Advocates, including Age Discrimination Commissioner Susan Ryan, believe age discrimination is a rising trend. There were 32 Queensland-wide age discrimination complaints in 2012-13[i] compared with 23 in 2011-12[ii]. Compounding the problem is that the issue, legally, is quite new (the Age Discrimination Act was only introduced in 2004) and many older people may be unsure of their rights and/or reticent to take action.
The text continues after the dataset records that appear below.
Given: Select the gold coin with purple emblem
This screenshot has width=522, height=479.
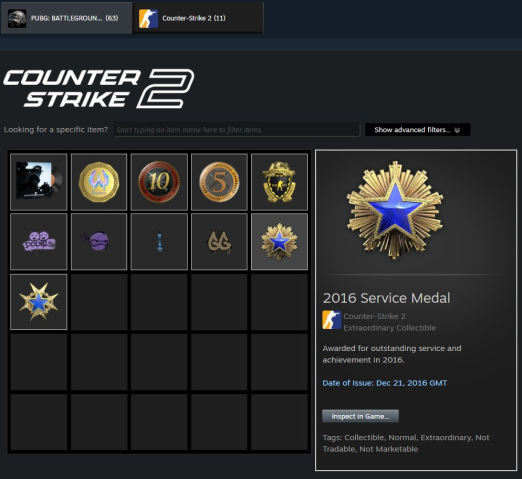Looking at the screenshot, I should coord(99,182).
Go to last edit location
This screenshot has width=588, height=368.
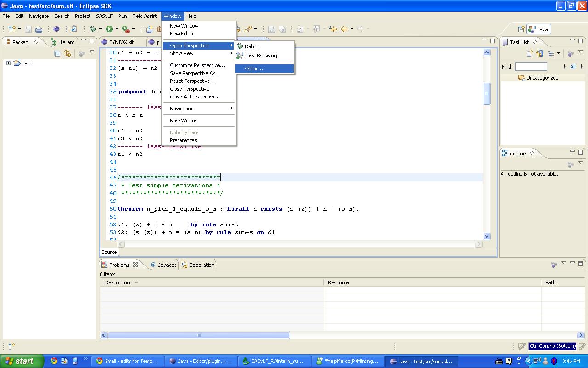333,29
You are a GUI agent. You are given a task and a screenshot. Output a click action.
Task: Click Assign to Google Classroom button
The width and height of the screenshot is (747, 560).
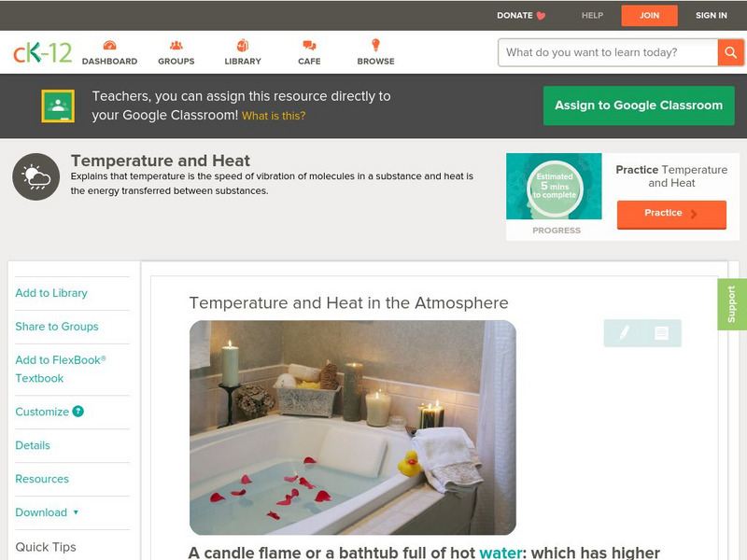[x=639, y=105]
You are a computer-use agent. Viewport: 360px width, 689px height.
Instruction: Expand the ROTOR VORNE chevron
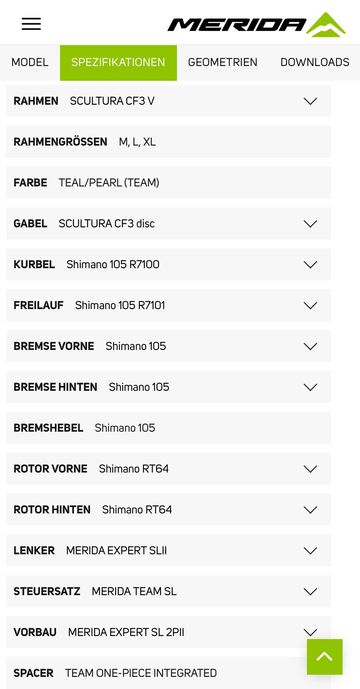310,469
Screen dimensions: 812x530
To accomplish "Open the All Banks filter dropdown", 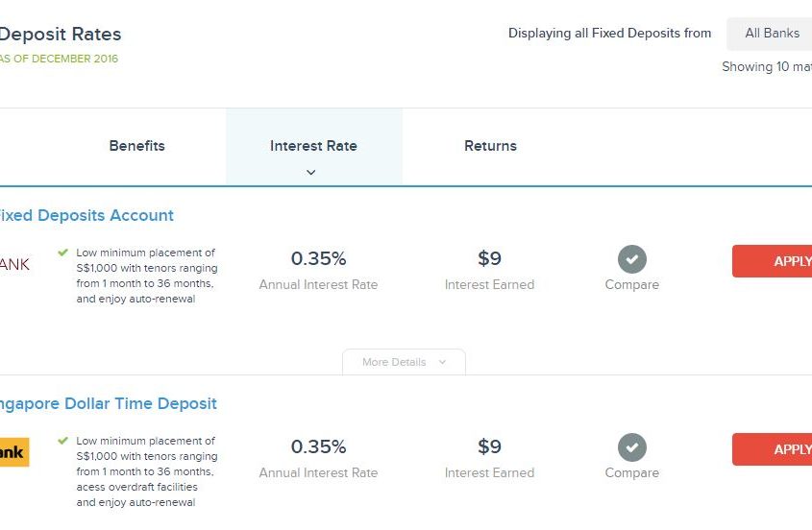I will click(x=771, y=34).
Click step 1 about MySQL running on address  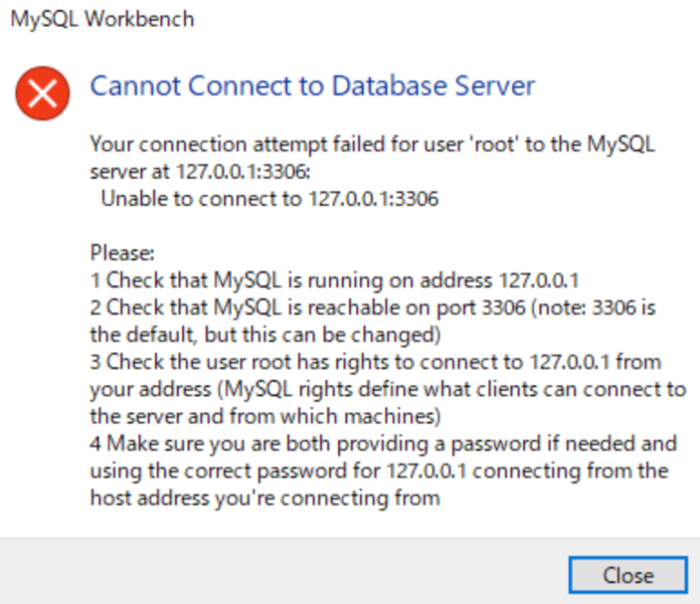(x=335, y=281)
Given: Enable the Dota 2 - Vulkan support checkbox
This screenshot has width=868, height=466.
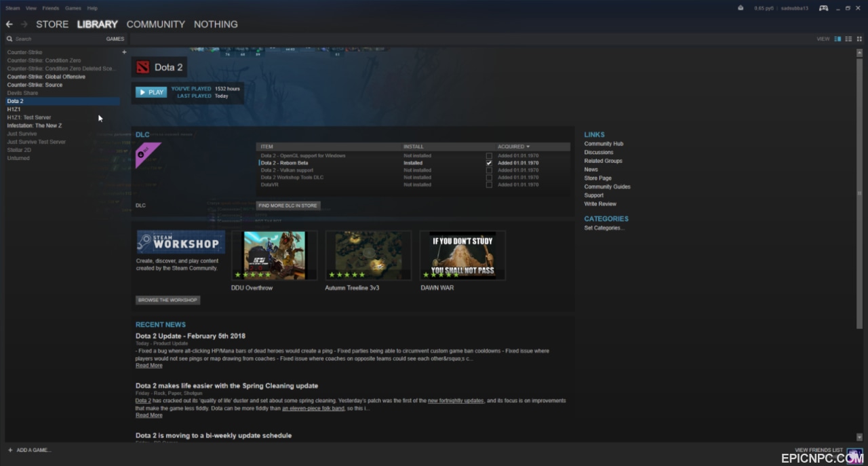Looking at the screenshot, I should (x=489, y=170).
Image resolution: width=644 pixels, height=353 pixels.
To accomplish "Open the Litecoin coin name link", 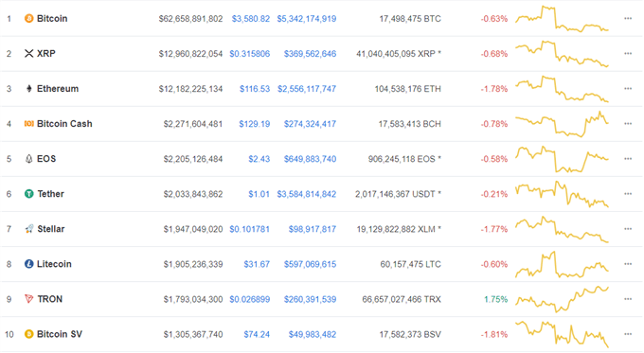I will (54, 264).
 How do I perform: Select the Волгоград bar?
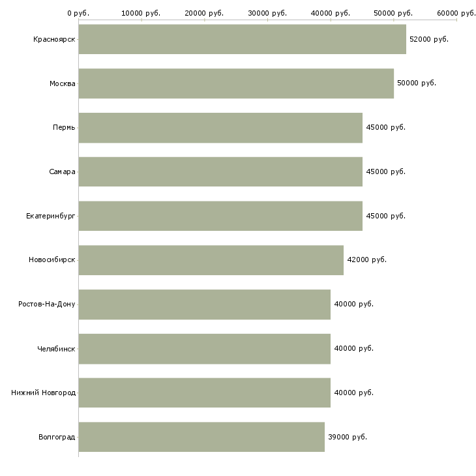pos(201,437)
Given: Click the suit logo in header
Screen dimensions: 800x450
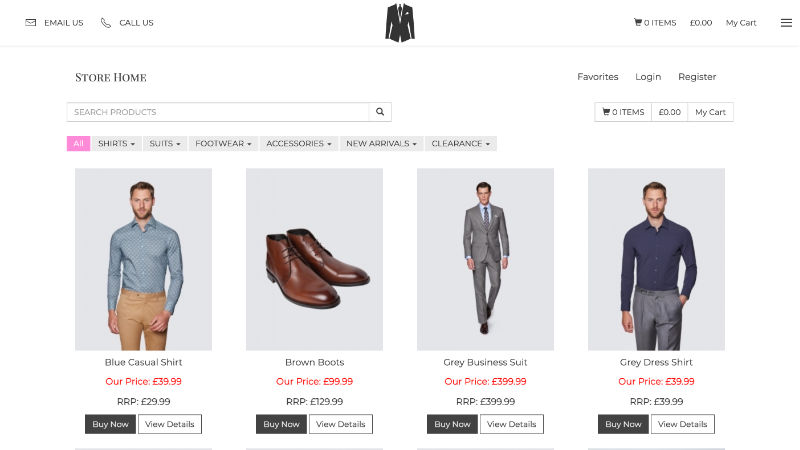Looking at the screenshot, I should 400,23.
Commissioner Ryan recently told SBS Radio[iii] it was of particular concern for older people from non-english speaking backgrounds who were often afraid to speak up.
Whether the barriers are linguistic or cultural, or the discrimination is direct or indirect, the key issue to note is that the law is designed to protect employees from discrimination based on their age.
Anti-discrimination legislation also prohibits termination and adverse action due to an employee’s:
- sexual orientation
- physical or mental disability
- marital status
- family or carer’s responsibilities
- political opinion
- national extraction; or social
However it should be noted that state and federal legislation varies slightly on the characteristics /grounds which may form the basis of a discrimination complaint. Generally speaking, there is an exception if the discriminatory action is taken due to the inherent requirements of the particular position occupied by the employee.
So what do you need to know if you believe you have been subjected to age discrimination?
- It is illegal to sack someone because of their age.
- You can seek compensation and the imposition of penalties as a result of discrimination.
- You can take legal action against both your employer and any co-workers who discriminated against you.
- You can complain about discrimination to the Fair Work Ombudsman or to the Australian Human Rights Commission, or the anti-discrimination commission in your state.